- [Exercise A] Copy the entries that come after the article about the Saskatoon photographer exactly as they appear, line for line, leaving out the pictures.

Photoshop and nostalgia are colliding in the work of Saskatoon photographer


You’ve probably seen them online – and maybe you even had some in your home – cringe-worthy 1980s and ’90s style school portraits and glamour shots.

Those photos are making a bit of a comeback in Saskatchewan thanks to Cheyenna Sapp.

She’s a Cree student majoring in Indigenous Studies at the University of Saskatchewan (U of S), but it’s her sideline of retro-style portraits and glamour photos that she’s becoming known for.

“It was just a funny idea that I had, something that I wanted to try using photoshop since I got a little bit of the skills,” Sapp tells APTN News.


Sapp took a Photoshop course through the U of S and Linked in Learning.  She’s now learning a more sophisticated software, Adobe’s Premiere Pro.

“I saw a couple of pictures done–there was the-what was that movie, Napoleon Dynamite? Where they kind of go back in time, and they have like those glamour shots, and I just thought that it was always so cringey that it’s cool now,” Sapp says.

“And so, I wanted to do something like that for a long time but I never had the equipment, I never had any photoshop training or anything like that, just photography training that was it.  And then I got all the equipment recently, and did it.”

- [Material]

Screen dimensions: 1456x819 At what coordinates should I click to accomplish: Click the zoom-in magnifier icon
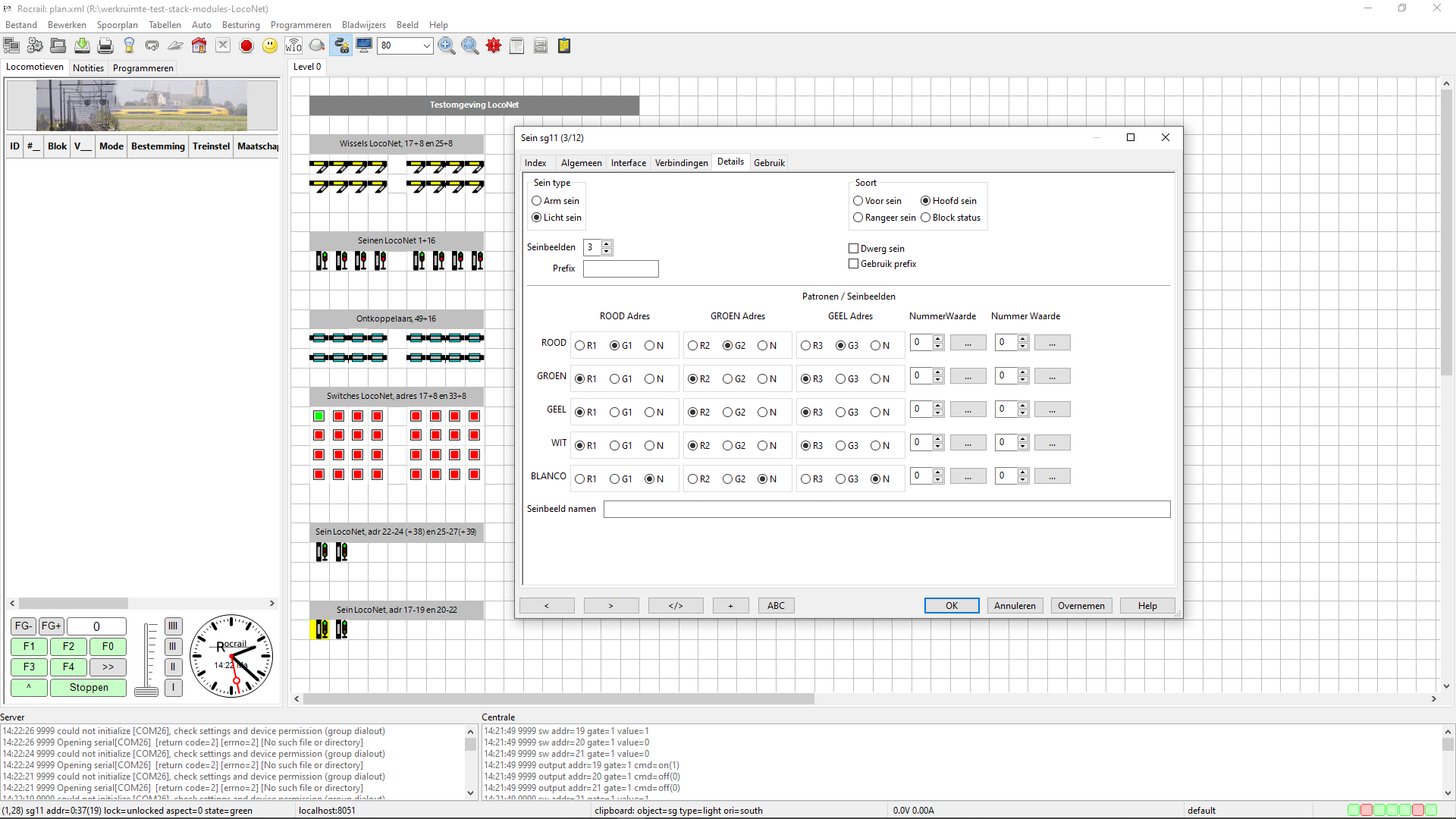[x=447, y=46]
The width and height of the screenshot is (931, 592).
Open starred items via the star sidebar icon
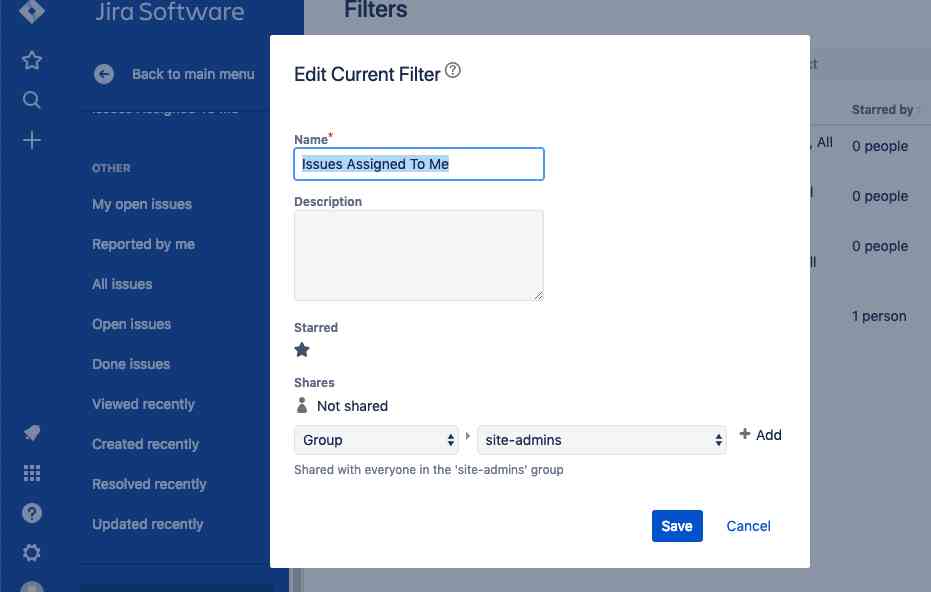(31, 60)
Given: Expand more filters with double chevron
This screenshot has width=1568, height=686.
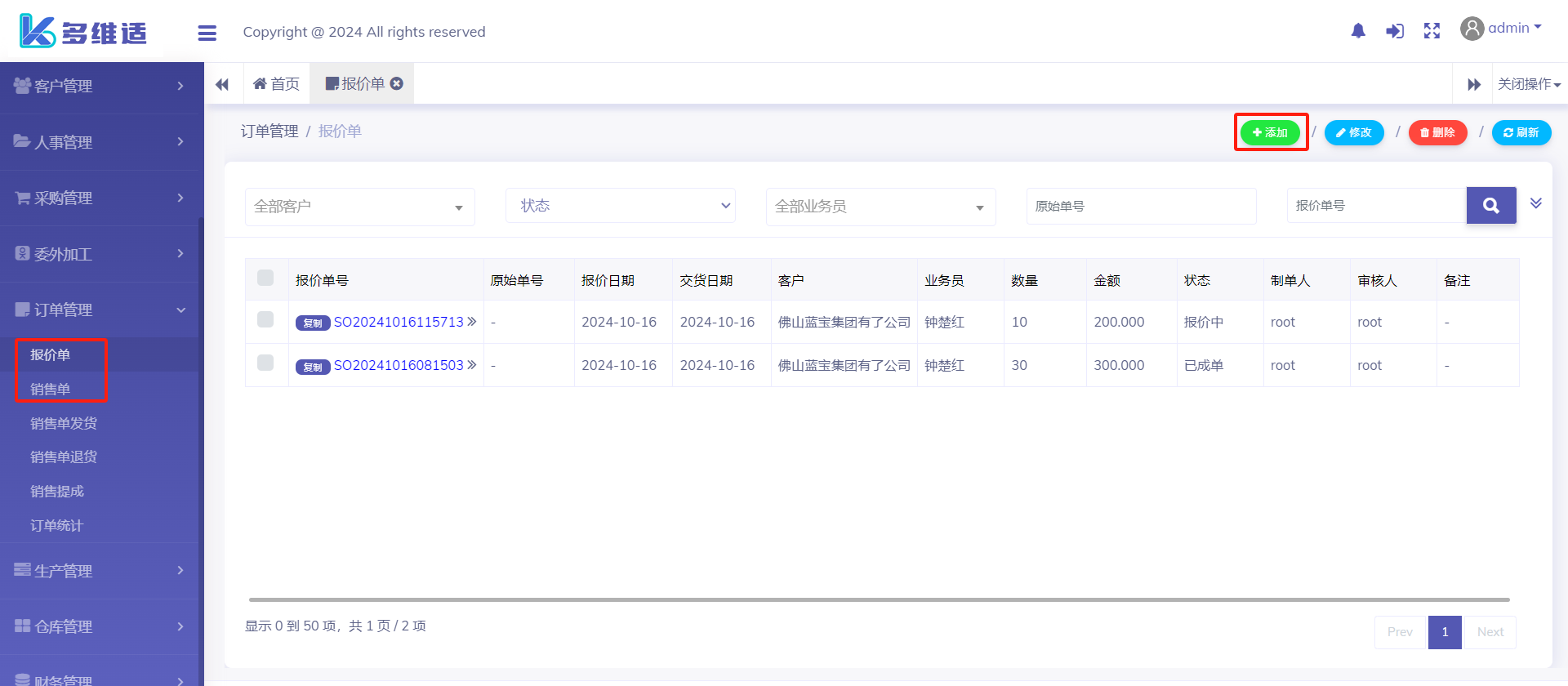Looking at the screenshot, I should 1535,203.
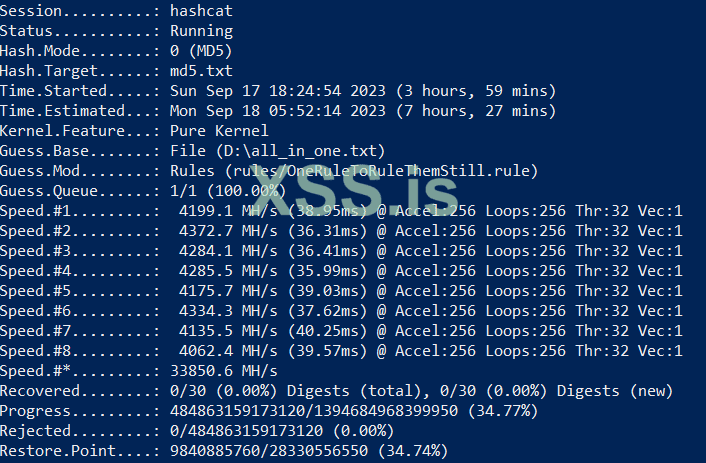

- [Exercise B] According to the article about the Saskatoon photographer, what software is Sapp now learning?

- [Full response A]
Screen dimensions: 1456x819 At what coordinates should I click to accomplish: Click the zoom-in magnifier icon
[x=447, y=46]
The width and height of the screenshot is (931, 592).
Open starred items via the star sidebar icon
(31, 60)
Given: Expand more filters with double chevron
This screenshot has width=1568, height=686.
Looking at the screenshot, I should 1535,203.

- [Full response B] Adobe's Premiere Pro.